Am Ursprung der Abstraktion

Die Anekdote bringt ein Problem der abs­trak­ten Malerei auf den Punkt: Wer darin nichts sieht, sieht nichts darin, weil das Bild nichts anderes meint als sich selbst, weil es kein Abbild ist. Die Geschichte des unter den Nazis als «entartet» geltenden, in der Nachkriegszeit aber hoch geachteten Winter ist eine unter vielen, die den Kampf für eine neue Ausdrucksform an ein biografisches Schicksal bindet.
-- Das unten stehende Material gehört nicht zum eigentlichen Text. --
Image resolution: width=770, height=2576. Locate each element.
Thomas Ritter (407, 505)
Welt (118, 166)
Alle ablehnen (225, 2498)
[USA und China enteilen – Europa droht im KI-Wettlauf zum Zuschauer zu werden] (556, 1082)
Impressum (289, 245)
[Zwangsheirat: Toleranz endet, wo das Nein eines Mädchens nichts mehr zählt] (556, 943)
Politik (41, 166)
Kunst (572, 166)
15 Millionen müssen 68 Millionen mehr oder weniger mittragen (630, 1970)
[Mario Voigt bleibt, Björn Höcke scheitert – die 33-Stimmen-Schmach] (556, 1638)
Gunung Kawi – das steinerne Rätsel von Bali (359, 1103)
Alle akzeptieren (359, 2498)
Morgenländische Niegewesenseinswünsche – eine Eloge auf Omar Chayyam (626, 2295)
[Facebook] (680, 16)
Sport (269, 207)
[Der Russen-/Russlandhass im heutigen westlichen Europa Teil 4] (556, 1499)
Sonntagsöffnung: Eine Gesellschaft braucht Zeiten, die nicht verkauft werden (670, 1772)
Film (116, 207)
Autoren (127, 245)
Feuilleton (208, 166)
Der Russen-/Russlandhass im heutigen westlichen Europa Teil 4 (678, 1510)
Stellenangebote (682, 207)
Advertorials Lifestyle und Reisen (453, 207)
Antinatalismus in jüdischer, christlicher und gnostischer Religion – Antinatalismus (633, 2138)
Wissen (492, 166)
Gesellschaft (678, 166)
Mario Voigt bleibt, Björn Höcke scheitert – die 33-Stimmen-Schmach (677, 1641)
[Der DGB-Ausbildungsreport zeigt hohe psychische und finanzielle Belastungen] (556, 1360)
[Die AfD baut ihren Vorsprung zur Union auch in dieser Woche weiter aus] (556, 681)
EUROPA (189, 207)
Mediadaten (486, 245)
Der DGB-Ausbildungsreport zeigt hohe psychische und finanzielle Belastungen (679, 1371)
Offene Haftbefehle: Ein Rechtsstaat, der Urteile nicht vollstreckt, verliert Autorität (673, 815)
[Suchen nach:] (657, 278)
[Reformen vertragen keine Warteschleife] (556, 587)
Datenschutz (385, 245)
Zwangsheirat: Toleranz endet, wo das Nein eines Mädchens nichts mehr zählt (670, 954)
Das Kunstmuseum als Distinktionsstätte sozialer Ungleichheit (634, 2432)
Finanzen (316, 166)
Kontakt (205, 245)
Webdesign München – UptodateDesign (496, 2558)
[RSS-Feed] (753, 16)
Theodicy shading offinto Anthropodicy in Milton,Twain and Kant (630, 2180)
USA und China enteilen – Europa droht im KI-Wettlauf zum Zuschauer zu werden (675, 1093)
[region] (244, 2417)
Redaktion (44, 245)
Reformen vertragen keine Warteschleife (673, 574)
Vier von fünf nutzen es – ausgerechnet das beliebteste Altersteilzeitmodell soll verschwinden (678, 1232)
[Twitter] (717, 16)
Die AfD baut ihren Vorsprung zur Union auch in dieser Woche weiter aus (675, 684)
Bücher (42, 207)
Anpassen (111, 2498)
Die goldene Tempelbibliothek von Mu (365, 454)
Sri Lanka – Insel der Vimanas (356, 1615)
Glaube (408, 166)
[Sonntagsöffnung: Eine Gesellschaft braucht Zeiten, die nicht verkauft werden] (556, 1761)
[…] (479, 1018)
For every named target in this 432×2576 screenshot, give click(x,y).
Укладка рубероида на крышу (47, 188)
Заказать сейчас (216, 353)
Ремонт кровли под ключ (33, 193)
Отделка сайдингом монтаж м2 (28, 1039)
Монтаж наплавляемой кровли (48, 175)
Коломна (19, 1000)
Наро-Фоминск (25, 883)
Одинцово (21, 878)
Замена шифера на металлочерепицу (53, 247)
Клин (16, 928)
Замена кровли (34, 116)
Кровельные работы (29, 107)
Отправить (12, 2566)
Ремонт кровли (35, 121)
In der Galerie Henze & Ketterer in Wichtrach sind nun etliche Werke von Fritz Winter zu sehen, darunter ein Blatt aus der Serie «Triebkräfte der Erde» von 1944, als Winter schwer verwundet auf Heimaturlaub war.

Die Präsentation wird ergänzt durch weitere Abstrakte aus den Beständen des Hauses, mehrheitlich deutsche Nachkriegsmoderne. Zusammengefasst werden all diese Werke unter dem Titel «Micromégas», nach einer Erzählung Voltaires, einem frühen Stück Science-Fiction, in der die Erde von Bewohnern des Sirius besucht wird. Dabei geraten alle physischen und ideellen Masse durcheinander, das Grosse scheint klein, das Kleine gross, das Wahre falsch und umgekehrt. Und das ist in Wichtrach nicht allein metaphorisch gemeint.

Relativitätstheorie und Quantenphysik, mikro- und teleskopisches Sehen hätten, so die Vermutung, zu neuen Bildwelten geführt, die man besonders bei Winters Werken aus den 1930er-Jahren sehen kann: Zellen, Kristalle, Planeten, Sternennebel. Erst nach dem Krieg folgt dann die vollkommene Abstraktion mit an der japanischen Kalligrafie orientierten Liniengeflechten.

So scheint es jedenfalls im Rückblick. Doch was erzählt diese Sicht? Dass der ästhetische Bruch, den die Abstraktion erzeugte, vielleicht doch gar kein so grundsätzlicher war? Oder zeigt sie einfach, dass die Produktion von Kunst auf der gesellschaftlichen Zirkulation von Bildern beruht und sich nicht nach kunsthistorischen Schemata richtet?

Heroen der Moderne

An den Fragen, die die Abstraktion vor Jahrzehnten aufgeworfen hat, arbeitet sich die Malerei noch heute ab, wenn auch unter ganz anderen Voraussetzungen und vor allem mit einer ganz anen, weit weniger heroischen – oder soll man sagen: heroistischen? – Haltung.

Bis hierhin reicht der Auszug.